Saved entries
* * * * * * * * *

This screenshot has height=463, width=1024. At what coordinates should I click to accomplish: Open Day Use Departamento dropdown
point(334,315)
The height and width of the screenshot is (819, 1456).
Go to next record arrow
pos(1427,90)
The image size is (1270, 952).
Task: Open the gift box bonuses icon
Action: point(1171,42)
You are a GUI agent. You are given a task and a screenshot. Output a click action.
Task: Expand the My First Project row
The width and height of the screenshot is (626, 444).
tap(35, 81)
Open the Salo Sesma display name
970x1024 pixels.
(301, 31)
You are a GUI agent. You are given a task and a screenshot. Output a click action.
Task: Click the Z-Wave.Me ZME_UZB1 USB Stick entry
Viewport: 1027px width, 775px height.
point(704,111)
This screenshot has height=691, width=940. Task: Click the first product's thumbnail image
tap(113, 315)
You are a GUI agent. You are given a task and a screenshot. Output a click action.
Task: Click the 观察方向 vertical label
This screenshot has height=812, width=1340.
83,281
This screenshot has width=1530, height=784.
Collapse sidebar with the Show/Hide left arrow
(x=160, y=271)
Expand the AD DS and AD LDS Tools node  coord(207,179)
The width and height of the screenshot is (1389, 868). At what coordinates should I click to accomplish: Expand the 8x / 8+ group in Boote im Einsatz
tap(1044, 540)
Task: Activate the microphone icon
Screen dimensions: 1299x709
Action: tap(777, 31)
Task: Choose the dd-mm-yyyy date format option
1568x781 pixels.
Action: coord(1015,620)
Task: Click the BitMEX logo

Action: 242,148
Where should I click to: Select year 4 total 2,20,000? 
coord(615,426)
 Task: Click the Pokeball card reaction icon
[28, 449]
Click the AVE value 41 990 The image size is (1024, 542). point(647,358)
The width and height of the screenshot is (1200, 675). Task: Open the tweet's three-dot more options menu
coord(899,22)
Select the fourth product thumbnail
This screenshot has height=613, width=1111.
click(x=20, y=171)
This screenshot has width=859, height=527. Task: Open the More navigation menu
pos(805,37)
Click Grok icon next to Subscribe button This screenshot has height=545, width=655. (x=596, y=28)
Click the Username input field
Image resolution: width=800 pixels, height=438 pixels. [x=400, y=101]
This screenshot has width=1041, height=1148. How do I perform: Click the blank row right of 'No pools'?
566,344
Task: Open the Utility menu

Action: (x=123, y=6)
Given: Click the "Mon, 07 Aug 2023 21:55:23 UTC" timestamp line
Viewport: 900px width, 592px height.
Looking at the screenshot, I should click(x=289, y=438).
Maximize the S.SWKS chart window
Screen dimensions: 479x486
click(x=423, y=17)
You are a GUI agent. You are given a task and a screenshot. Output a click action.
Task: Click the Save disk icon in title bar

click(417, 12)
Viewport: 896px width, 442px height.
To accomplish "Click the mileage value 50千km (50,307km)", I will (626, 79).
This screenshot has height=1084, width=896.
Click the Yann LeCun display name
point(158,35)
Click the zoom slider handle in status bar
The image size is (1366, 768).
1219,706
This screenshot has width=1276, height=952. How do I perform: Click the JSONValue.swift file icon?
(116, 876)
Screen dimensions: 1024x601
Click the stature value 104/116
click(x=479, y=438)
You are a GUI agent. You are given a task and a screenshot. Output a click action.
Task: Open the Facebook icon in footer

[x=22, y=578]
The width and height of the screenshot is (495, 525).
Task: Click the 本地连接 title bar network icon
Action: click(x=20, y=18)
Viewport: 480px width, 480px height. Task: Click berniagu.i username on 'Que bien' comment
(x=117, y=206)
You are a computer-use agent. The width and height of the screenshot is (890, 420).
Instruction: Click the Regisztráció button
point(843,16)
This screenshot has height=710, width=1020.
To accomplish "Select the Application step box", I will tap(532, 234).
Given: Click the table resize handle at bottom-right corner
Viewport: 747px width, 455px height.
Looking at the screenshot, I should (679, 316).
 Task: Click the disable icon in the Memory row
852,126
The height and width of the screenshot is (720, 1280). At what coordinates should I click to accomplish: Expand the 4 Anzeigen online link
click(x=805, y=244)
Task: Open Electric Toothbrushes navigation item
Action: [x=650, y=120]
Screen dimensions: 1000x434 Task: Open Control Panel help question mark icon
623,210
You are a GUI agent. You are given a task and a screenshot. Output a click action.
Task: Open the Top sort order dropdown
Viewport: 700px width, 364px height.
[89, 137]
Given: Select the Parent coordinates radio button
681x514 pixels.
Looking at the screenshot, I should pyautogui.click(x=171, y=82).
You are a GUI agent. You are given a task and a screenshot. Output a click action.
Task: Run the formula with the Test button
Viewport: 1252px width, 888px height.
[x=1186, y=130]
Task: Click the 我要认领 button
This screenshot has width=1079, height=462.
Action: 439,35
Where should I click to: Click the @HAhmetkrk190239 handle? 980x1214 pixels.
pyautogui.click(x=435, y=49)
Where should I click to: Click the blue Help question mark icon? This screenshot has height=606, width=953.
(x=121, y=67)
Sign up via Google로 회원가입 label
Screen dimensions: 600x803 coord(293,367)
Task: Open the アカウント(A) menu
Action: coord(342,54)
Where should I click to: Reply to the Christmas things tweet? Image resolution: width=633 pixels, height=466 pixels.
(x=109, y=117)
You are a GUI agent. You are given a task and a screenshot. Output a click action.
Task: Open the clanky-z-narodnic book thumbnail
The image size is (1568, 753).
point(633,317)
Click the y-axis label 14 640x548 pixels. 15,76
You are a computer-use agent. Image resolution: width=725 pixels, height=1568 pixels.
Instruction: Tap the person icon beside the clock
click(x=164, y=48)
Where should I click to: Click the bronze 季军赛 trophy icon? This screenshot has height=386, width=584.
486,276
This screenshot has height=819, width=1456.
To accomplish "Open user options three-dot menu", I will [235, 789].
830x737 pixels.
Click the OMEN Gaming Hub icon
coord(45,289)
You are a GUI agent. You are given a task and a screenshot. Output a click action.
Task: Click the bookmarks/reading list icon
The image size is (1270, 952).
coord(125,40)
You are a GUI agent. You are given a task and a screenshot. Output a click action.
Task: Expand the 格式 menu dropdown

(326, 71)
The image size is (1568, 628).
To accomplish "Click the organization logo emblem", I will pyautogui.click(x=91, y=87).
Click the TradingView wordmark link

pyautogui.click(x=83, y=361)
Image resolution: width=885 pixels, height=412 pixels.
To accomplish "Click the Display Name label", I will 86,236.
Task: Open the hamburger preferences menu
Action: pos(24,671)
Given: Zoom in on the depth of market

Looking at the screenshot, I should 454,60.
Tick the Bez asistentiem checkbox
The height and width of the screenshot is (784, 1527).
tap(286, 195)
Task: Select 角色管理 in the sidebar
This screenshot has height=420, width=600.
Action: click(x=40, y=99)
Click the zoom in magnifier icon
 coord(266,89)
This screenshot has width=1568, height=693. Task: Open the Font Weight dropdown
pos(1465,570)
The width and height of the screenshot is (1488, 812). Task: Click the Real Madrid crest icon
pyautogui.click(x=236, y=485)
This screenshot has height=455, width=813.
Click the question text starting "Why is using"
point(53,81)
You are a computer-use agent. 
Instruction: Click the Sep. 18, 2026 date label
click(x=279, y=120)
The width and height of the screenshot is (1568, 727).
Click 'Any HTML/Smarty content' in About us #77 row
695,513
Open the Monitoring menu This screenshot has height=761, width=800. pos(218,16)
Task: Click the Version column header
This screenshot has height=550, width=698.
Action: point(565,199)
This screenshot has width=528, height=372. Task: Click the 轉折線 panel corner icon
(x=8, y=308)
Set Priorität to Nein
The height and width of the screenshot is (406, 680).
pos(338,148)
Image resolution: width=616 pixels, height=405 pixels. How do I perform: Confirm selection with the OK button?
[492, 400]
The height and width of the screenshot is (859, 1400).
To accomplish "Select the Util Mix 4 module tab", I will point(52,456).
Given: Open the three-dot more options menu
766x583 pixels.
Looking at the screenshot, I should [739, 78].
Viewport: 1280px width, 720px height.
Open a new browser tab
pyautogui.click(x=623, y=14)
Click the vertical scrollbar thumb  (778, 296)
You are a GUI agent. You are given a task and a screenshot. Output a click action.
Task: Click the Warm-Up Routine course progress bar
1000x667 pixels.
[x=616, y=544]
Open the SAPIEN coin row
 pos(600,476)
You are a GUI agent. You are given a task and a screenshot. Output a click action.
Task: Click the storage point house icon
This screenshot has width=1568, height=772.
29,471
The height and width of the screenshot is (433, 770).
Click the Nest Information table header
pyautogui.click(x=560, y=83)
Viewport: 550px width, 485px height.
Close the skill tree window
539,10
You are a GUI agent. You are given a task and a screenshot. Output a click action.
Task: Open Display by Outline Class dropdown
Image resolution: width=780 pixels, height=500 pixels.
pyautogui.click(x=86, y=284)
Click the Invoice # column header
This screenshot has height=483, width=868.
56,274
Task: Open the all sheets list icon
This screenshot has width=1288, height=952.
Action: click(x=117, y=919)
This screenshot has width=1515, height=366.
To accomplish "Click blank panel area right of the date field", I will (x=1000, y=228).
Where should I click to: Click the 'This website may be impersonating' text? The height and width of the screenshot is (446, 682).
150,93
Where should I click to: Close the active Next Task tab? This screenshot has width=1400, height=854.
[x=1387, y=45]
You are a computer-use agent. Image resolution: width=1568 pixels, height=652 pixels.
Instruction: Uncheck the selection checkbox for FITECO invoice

* * * * * * * * *

Work order
Only lines that contain the string "list" count; pick each one out of the records and copy it.

Answer to this exercise
Task: Click the bookmarks/reading list icon
Task: Open the all sheets list icon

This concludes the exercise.